ATLANTA (AP) — The Alabama Supreme Court is in a showdown with a federal judge who ruled that the state's same-sex marriage ban unconstitutional. The state's justices say they remain the authority on state law, at least until the U.S. Supreme Court settles the question of whether the U.S. Constitution gives gay couples nationwide a fundamental right to marry.
So until then, who prevails in Alabama, no stranger to disputes between state and federal authorities? Some key questions and answers:
—WHAT HAVE THE COURTS ACTUALLY SAID?
U.S. District Court Judge Callie "Ginny" Granade, who sits in Mobile, Ala., ruled that Alabama's ban violates the U.S. Constitution's "equal protection" and "due process" clauses. Four federal appeals courts made similar rulings, based on the U.S. Supreme Court's 2013 ruling striking down the federal Defense of Marriage Act. That case stopped short of explicitly striking down state laws confining marriage to heterosexuals.
The Alabama Supreme Court declared Tuesday that marriage between a man and a woman remains "the fundamental unit of society," and ordered county officials to stop issuing licenses to gays and lesbians.
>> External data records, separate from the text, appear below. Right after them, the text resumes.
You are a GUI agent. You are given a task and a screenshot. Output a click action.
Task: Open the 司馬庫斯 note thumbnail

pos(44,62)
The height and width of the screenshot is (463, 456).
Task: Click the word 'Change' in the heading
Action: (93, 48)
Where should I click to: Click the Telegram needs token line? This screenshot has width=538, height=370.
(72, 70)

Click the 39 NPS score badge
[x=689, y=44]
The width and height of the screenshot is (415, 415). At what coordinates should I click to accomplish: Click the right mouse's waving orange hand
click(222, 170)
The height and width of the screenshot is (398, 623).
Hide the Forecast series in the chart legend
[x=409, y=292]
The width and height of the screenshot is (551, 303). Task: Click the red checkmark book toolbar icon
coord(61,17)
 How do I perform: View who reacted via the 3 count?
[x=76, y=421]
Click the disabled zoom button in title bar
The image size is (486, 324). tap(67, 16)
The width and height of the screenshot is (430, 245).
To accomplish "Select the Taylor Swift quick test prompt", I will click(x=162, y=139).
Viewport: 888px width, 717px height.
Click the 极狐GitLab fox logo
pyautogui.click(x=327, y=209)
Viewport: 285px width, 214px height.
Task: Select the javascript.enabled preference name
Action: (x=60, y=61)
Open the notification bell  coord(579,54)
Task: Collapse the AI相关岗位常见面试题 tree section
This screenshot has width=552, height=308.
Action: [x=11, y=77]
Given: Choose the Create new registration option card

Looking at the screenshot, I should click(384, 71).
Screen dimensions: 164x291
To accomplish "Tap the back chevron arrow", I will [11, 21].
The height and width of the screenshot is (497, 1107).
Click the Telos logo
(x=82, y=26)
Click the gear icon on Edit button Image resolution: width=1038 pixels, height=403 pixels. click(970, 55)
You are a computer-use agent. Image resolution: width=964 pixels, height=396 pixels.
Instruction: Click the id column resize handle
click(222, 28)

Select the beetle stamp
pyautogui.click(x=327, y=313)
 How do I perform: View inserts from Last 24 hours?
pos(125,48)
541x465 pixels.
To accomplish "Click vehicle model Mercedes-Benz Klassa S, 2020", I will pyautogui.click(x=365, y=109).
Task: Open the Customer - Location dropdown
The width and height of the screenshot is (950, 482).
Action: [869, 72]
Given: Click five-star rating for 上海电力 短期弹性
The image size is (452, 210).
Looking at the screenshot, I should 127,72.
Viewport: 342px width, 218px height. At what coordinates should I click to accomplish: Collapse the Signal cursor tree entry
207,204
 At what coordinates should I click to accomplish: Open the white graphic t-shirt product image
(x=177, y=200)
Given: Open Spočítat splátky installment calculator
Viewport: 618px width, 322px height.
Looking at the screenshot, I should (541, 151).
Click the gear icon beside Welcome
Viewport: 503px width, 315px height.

The 11th U.S. Circuit Court of Appeals declined Alabama's request to delay Granade's decisions, and the U.S. Supreme Court, which expects to rule later this year, likewise declined to intervene.
— BUT DOESN'T FEDERAL POWER TRUMP THE STATES?
Alabama's justices don't dispute that the U.S. Supreme Court has the last word on constitutional questions, but the relationship between the lower federal courts and state courts is more complicated.
The U.S. Constitution doesn't say whether state courts must adhere to federal court rulings. It simply created U.S. Supreme Court and authorized Congress to create other federal courts as necessary.
"State courts may interpret the U.S. Constitution independently from, and even contrary to, federal courts" short of the Supreme Court, the Alabama ruling states.
University of Alabama law professor Ronald Krotoszynski says that's technically correct. But he notes that Alabama stands alone in its reaction among the many states where federal judges have declared same-sex marriages legal.
"Does the (Alabama) court have the power to do this? Yes," the professor said. "Was it wise for the court to exercise its power this way? I'd say no. ... This is just not a standard kind of move in the inter-relationship between state and federal courts."
— SO WHAT SHOULD LOCAL OFFICIALS DO?
For now, they're following their state Court. After Granade's rulings, 48 out of 67 Alabama counties had issued marriage licenses to same-sex couples, according to the Human Rights Campaign, a gay-rights advocacy group. But less than a day after the state court ruling, it could not find a single probate judge in Alabama issuing licenses to same-sex couples.
— WHAT HAPPENS TO THE SAME-SEX COUPLES WHO ALREADY MARRIED IN ALABAMA?
The state Supreme Court decision did not explicitly invalidate the licenses that probate judges have issued in recent weeks. But it did describe their licenses as "purported."
— IS THIS JUST ANOTHER EXAMPLE OF ALABAMA FLOUTING THE FEDS?
From the Civil War to the civil rights movement, the Alabama government has a long history of thumbing its collective nose at federal authorities. But disputes between state and federal courts aren't unique to Alabama.
Virginia state courts in recent years have upheld convictions under a state law outlawing sodomy among minors, despite the U.S. Supreme Court's decision throwing out a Texas anti-sodomy statute. California state courts have repeatedly applied state bankruptcy codes at odds with federal bankruptcy rulings.
— WHAT NEXT?
Gay rights advocates could find a gay or lesbian couple to apply for a marriage license and get denied. Then they could ask Granade to order their county's judge to issue a license. Also, a probate judge could join a federal appeal.